I am sending positive energy so that your son will recover quickly.
All the best!
At 6:39 PM,
Leann said…
How disappointing Allie. I know you must be crushed. As you said, for some reason it just was not time. Something changed.
My prayers will be with you and your son as you both get through his sickness
Always
Leann
At 8:18 PM,
Allie said…
Hi Guys,
Disappointed - yep. But I'll get over it:) After a day of working through my emotions to figure out what went screwy - I finally figured it out. Our sons needed us - simple as that. However, that need also led to the doubt, despair and seclusion of Bill as one of the arguments he had with his teenage son was his son yelling at bill about his obsession over some woman who only exists in his mind - AKA me. This placed a wall up around him as he gave what his son said considerable thought - what if "I" was only in his mind? Since I know what this is like - I've had considerable people - some who I thought were my friends - tell me I was @ucked in the head. So having his son call him a loon was a blow - especially since he has always considered his son his best friend.

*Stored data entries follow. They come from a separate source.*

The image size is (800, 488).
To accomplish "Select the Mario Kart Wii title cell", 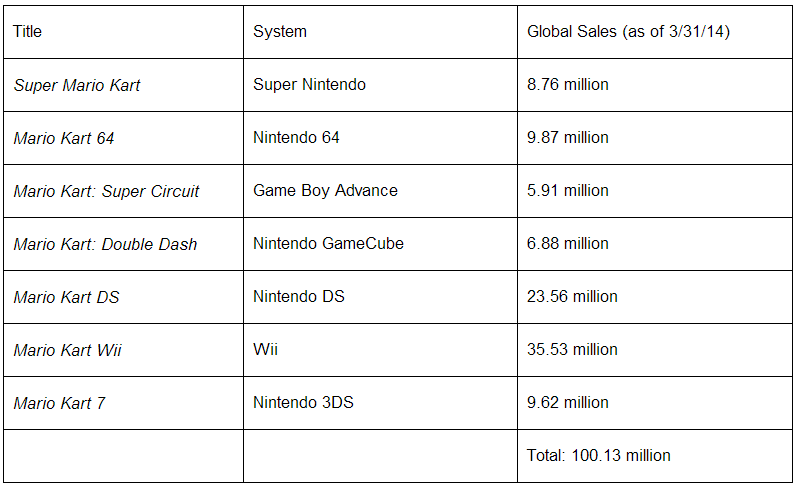I will tap(68, 350).
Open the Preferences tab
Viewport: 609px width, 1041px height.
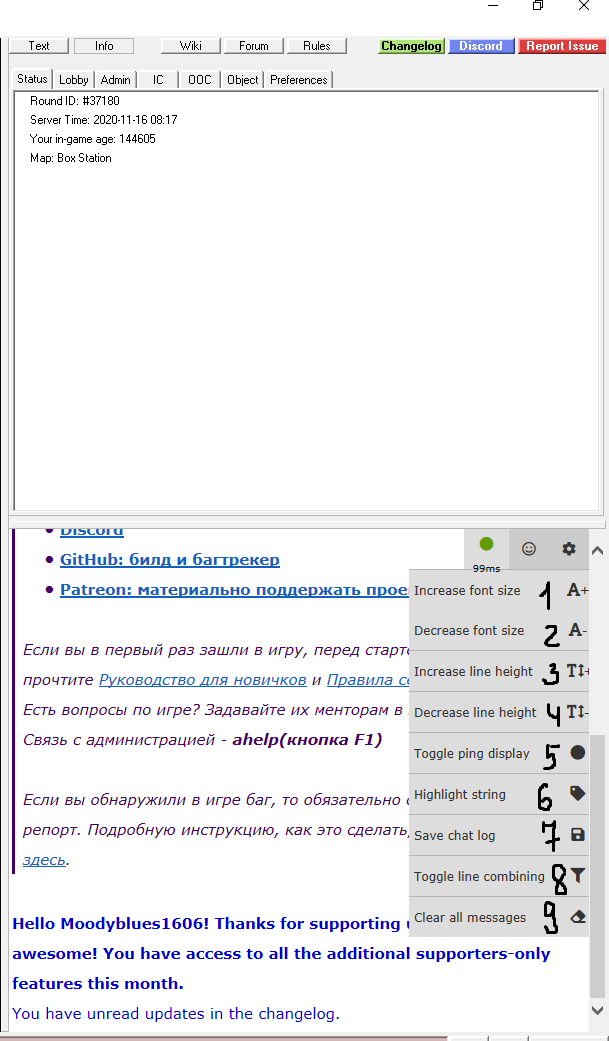coord(298,80)
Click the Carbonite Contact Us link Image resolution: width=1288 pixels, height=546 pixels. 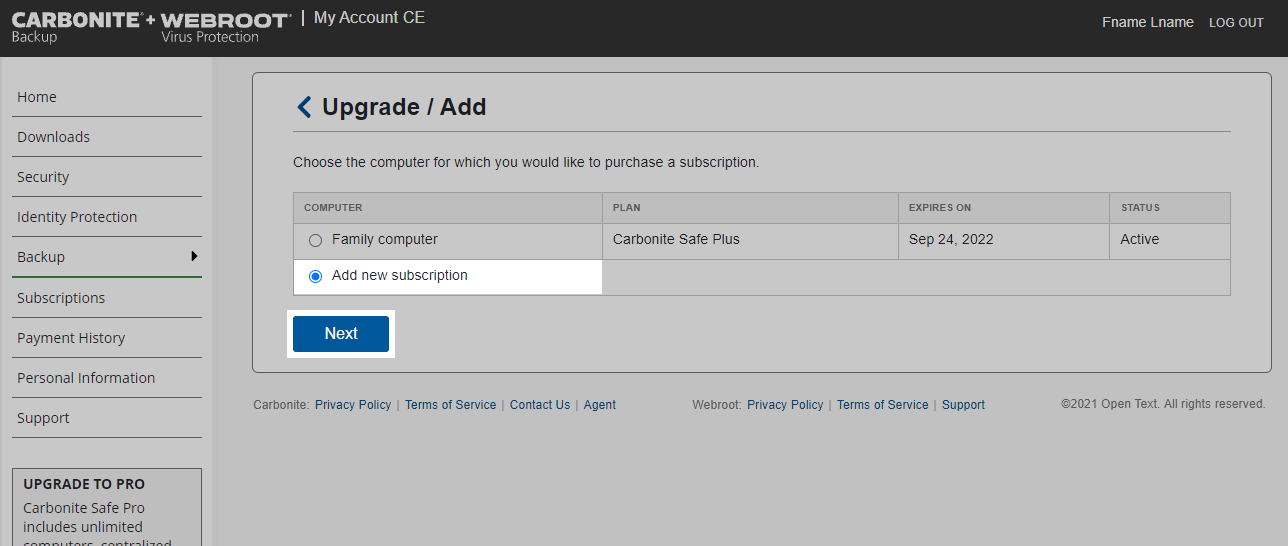point(540,405)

Later on today I "heard" Bill say that he was sorry for his doubt and fear. I reassured him that I understood and that there will be another time when hopefully both of our sons will not need us at the same time.

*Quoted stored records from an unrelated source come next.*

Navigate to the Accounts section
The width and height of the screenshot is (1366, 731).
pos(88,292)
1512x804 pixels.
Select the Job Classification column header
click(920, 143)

Boy - am I glad I figured this out:) Now I have to somehow find the patience to keep waiting....
CS,
Allie:)
PS: My son feels much better - thank you!
At 9:16 PM,
Connie said…
Allie,
Thanks for updating us on the situation. So that's what happened! Boy, must've been tough for Bill to have his son say something like that to him, but not everyone is going to understand. I hope Bill is able to get over this blow and not allow it to affect his relationship with his son.

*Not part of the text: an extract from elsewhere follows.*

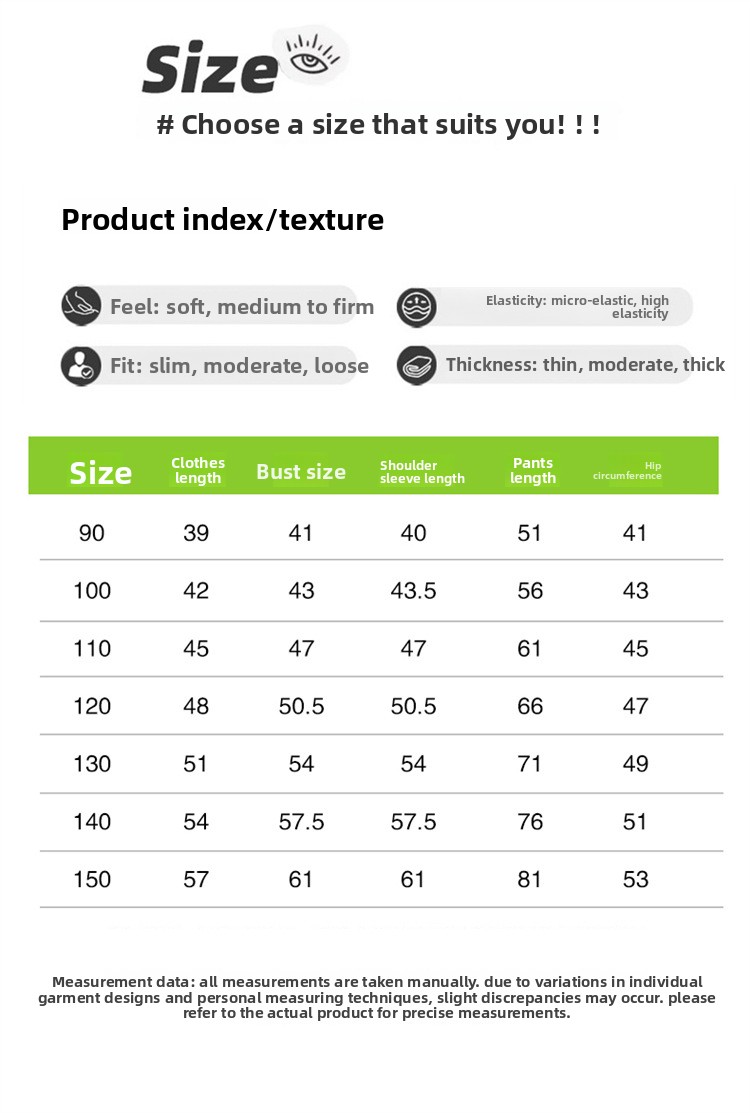Click the eye icon beside Size title

(x=311, y=55)
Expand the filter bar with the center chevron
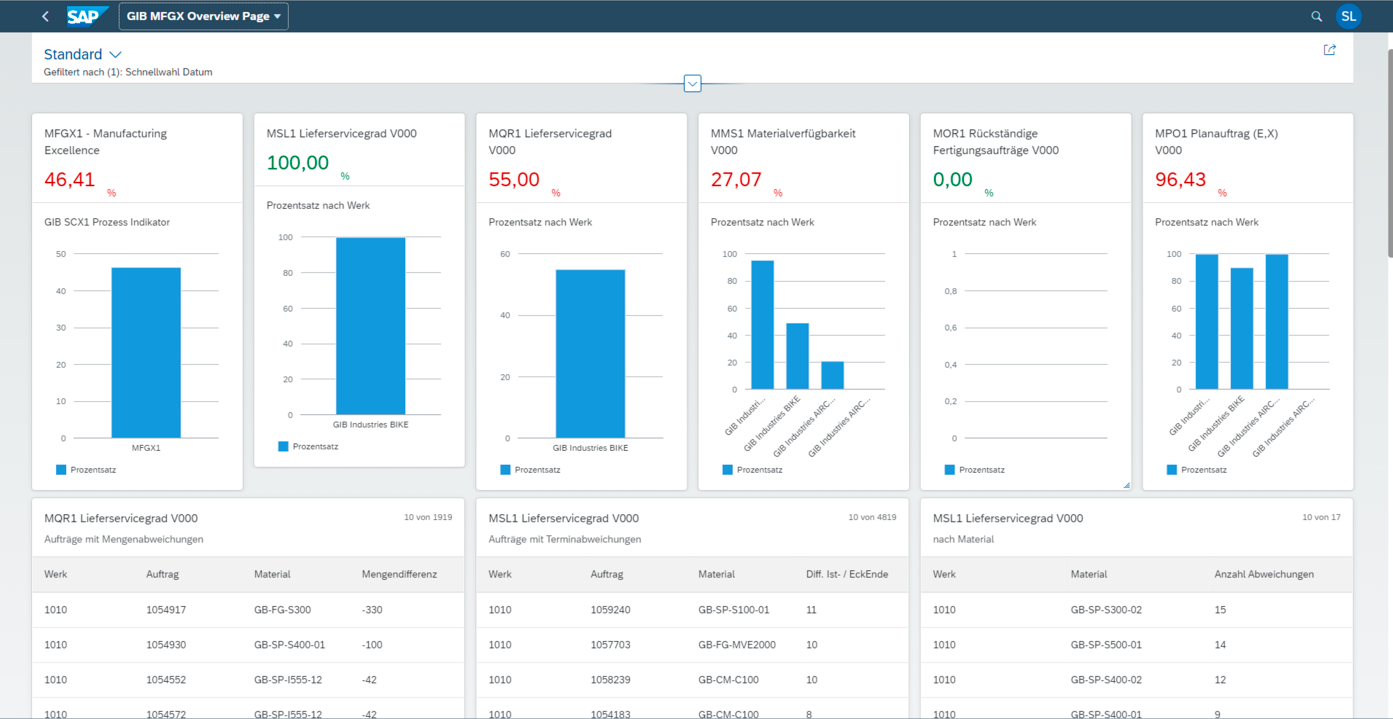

Patience is not one of my strong characteristics so I can understand how frustrating it is, but in due time, Allie. You've waited a long time already, I'm sure a bit more time won't hurt. ;) Plus when the time is right, it'll happen.
Glad you're son is feeling better!
At 11:35 AM,
Leann said…
Allie,
Thanks for the update on what happened. It just wasn't time yet.
When I first started reading your blog the thought did cross my mind of "what if it's all in her head and she's looney toons?" But then after reading more and more I realize you're the real deal. I'm sure it can make you feel looney at times!
I'm glad to hear your son is feeling better :-)
Two more days and I'm off to Alaska for a vist....I'm SO excited!
At 12:27 PM,
Allie said…
I'm so used to people thinking "I'm nuts" that it really doesn't bother me any more. I'm not responsible for what other people think of me - just how I react to it. I developed my thick skin from getting into screenwriting. Agents and producers are usually not kind souls when they reject your script. So you have to learn not to take comments to heart.
Bill and his son have a strong relationship - in time they will get through the son being a teenager/young adult. I hope they can both give me some good tips when my son is a teen in another 10 years!
Leann - have a blast in Alaska!
CS,
Allie;)
At 4:35 PM,
Leann said…
Thanks Allie, I intend to..LOL
The teen years are tough ones. The biggest challenge for both my kids was the 15 to 16 year. Something just goes haywire in their brains during that time..LOL
I think it was the longest year I've ever spent! Well two technically since I have two children..LOL, but at least I had a years break.